» Work task 1
In the excerpt on networked leadership, when were corporations invented, and for what purpose?
» Work task 2
Please go on with the excerpt on networked leadership, starting right after its final sentence.

» Excerpt provided
Humanness of network knowledge
August 11, 2013
Here is Dave Weinberger musing on networked leadership, and decision making, and how networks allow us to manage complexity working with its potential.
The decision-making process that we have now is a very direct response to the problem that the people who make the decisions can’t possibly know enough to make competent decisions. That’s in fact how the structure of corporations was created right from the very beginning, from the invention of the corporation. It was designed explicitly as a way of filtering information up to the top, and filtering it at each step it gets reduced, and so you have somebody who is at the top of a corporation that’s way larger than what anybody ever dreamed of in the 1860s, when corporations were invented to manage nationwide railroads, now they’re managing corporations like GE, where the CEO is making decisions about the toaster division, the nuclear reactor division, the television news division, the pharmaceuticals, the investing division, an insane set of businesses, each with its own deep complexity, and one person at the top is supposed to be making decisions about all of them. There’s nobody who can possibly know enough to make those decisions. You just can’t.

» Recorded data
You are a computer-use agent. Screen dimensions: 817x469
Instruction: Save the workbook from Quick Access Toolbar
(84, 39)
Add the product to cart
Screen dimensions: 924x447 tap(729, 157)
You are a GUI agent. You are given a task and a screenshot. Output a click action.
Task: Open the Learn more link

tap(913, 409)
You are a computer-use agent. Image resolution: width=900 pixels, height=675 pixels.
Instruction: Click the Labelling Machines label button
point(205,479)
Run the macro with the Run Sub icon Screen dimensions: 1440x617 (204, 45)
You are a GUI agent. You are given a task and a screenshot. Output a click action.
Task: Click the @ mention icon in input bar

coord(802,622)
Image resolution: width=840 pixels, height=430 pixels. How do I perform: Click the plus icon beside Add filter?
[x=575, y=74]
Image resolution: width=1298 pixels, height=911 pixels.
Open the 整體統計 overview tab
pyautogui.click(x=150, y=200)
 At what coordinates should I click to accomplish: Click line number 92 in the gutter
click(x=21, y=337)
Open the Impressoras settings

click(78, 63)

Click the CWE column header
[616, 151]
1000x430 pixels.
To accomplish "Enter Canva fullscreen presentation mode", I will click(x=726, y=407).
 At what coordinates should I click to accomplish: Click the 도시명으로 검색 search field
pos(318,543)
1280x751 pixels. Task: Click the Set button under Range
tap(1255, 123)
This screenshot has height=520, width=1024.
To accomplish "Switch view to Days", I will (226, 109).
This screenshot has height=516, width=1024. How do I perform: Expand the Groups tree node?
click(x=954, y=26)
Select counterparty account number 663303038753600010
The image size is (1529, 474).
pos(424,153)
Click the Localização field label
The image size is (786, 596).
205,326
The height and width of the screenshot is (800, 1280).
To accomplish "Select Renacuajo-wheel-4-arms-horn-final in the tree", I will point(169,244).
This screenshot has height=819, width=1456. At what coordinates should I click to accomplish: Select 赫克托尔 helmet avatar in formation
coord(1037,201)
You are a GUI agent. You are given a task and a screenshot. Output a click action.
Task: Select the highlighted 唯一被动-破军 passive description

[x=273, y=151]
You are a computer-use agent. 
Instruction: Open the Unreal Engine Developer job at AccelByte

» Response area 1
In the 1860s, to manage nationwide railroads.

» Response area 2
And so when we see things really scale up on the net, as we do with Wikipedia or some of the large collaborative projects like Linux and Debian and the like, the decision making changes, and rather than thinking, oh, we’ll find one person who’s smart enough to make decisions, no, we have a network, let’s do this in a networked way. And what are networks good at? Well, if a decision can be kept local, the person who knows most about the thing is the person who is dealing with it every day, the local decision. And when it’s too hard or has too many effects, then let’s spread this out throughout the network through discussion and through argument, and let’s come up with new ways, which are in fact being invented, that allow in some cases a vote, or in some cases require consensus. Or in the case of the IETF, which is responsible for much of the technology of the internet, they hum. At an IETF meeting, to signify assent, everybody hums. Why do they hum? Probably because it’s a little quirky, we’ll start with that, but also because you can’t tell who’s humming and who isn’t, so people are more free to express their genuine feelings without feeling the social pressure to go one way or another. And also, it makes a really nice noise that expresses the consensus. Now I’m not saying this is the only way networks can make decisions, but when you have a new environment, a new network, a new infrastructure that can scale in a way the old can’t, you do want to see innovative new ways of making decisions that take advantage of it.